Este paso propone una estructura para indagar:- Siento (la emoción)
- Como consecuencia de (hechos concretos)
- Porque pienso o creo que (la interpretación que hago)
- (Auto)Expresión
Finalmente, poner en palabras lo que sentimos. Hablar de nuestras emociones de forma clara y oportuna es un acto de liderazgo valiente que contribuye a la confianza y la salud emocional del equipo.
Modelo PARAR:
Este modelo propone una estructura útil para abordar conversaciones cargadas de emoción, ya sea propias o con otras personas:
- Pedir permiso
Crear el espacio adecuado. No se trata de irrumpir, sino de invitar: ¿Podemos hablar de algo importante? - Aclarar los hechos
Comenzar por los datos, lo que objetivamente ocurrió.

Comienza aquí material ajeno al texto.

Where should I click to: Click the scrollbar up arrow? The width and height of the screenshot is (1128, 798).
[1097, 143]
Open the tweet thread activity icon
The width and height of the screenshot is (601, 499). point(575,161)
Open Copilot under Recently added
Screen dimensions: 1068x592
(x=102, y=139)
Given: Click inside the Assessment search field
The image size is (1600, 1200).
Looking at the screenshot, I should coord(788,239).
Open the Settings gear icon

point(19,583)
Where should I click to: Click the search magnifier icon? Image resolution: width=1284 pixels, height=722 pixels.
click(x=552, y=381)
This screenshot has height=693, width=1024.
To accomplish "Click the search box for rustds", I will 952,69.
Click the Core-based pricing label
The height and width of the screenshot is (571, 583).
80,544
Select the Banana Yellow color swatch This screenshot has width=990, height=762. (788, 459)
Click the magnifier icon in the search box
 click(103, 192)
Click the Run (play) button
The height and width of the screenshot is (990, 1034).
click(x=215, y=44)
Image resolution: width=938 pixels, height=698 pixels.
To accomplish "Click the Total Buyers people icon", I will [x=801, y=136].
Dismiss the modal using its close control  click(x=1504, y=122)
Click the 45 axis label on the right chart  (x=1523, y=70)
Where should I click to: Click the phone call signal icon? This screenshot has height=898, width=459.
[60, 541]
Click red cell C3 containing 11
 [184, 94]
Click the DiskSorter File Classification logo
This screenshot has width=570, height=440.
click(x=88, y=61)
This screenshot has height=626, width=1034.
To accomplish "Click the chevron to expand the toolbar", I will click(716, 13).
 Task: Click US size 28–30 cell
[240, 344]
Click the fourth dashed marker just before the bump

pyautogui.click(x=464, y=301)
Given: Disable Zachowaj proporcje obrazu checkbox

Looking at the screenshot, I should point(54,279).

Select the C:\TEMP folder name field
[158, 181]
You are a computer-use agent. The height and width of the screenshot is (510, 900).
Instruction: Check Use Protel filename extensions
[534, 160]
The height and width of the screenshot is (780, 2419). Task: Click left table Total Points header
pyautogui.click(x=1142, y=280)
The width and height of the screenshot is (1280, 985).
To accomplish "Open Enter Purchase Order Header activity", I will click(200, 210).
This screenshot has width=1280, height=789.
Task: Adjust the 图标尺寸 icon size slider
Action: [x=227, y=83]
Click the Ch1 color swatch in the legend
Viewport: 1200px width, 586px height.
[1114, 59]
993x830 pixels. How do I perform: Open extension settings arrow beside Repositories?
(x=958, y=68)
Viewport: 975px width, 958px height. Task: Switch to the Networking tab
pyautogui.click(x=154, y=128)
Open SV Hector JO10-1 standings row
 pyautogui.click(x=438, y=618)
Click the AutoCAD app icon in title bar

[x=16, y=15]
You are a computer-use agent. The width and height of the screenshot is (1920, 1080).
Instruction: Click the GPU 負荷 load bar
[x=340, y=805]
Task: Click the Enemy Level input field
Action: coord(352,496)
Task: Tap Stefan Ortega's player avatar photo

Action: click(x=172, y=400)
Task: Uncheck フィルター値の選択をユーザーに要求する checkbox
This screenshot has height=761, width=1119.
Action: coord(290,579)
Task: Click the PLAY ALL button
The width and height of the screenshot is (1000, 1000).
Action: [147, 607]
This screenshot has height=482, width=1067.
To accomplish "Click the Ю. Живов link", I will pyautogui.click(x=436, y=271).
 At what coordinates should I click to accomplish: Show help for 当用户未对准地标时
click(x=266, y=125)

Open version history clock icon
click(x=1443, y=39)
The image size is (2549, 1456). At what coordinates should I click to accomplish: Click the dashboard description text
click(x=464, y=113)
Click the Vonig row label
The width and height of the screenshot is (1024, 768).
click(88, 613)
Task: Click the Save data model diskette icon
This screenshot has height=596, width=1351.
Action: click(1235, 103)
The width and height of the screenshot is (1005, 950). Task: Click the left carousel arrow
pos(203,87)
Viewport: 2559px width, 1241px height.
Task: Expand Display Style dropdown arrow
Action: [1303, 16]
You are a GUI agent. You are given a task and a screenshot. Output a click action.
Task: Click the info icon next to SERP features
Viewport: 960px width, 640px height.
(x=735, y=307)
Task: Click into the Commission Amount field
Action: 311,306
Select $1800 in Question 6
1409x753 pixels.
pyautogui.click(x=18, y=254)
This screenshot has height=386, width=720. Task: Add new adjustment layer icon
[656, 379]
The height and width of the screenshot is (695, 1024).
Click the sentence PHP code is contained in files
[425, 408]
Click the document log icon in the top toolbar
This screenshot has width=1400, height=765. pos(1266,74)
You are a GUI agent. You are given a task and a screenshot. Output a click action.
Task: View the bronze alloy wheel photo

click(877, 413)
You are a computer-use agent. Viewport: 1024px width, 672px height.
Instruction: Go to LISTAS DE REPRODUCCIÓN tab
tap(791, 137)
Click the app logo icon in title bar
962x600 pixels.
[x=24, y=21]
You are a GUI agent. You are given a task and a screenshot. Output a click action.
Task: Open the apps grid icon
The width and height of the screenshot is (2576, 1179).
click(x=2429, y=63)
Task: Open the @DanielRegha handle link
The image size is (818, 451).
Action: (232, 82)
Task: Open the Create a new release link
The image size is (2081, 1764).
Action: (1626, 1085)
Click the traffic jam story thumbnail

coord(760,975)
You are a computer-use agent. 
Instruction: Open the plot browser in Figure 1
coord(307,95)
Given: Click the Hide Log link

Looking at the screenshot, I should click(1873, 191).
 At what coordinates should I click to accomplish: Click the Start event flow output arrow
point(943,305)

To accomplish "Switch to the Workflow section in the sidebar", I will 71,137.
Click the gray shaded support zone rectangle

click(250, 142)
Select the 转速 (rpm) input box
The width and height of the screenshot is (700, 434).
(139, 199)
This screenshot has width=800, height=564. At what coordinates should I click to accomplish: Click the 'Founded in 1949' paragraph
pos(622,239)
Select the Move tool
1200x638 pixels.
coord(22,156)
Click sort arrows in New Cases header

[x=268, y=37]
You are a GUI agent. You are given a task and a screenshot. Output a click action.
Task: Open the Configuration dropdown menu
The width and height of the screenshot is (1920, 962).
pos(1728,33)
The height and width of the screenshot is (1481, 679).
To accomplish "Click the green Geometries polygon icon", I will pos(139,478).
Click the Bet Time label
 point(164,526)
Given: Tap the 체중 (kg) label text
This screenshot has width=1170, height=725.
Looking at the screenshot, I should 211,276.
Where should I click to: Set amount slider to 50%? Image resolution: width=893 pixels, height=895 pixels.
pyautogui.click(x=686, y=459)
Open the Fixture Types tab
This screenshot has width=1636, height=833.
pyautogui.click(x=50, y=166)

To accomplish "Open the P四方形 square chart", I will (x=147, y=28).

Separar lo que pasó de lo que sentimos. - Reconocer cómo te sientes
Nombrar la emoción: «Me sentí frustrado/a cuando pasó esto». Esto genera conexión en lugar de distancia. - Analizar el impacto
¿Qué efectos ha tenido esto en mí, en el equipo, en los resultados? - Realizar pedidos y ofertas
Terminar la conversación con propuestas claras: ¿Qué necesito? ¿Qué estoy dispuesto/a a ofrecer para avanzar?
Este modelo es especialmente útil en momentos de tensión, desacuerdo o conflicto, y permite transformar la emocionalidad en posibilidad de encuentro.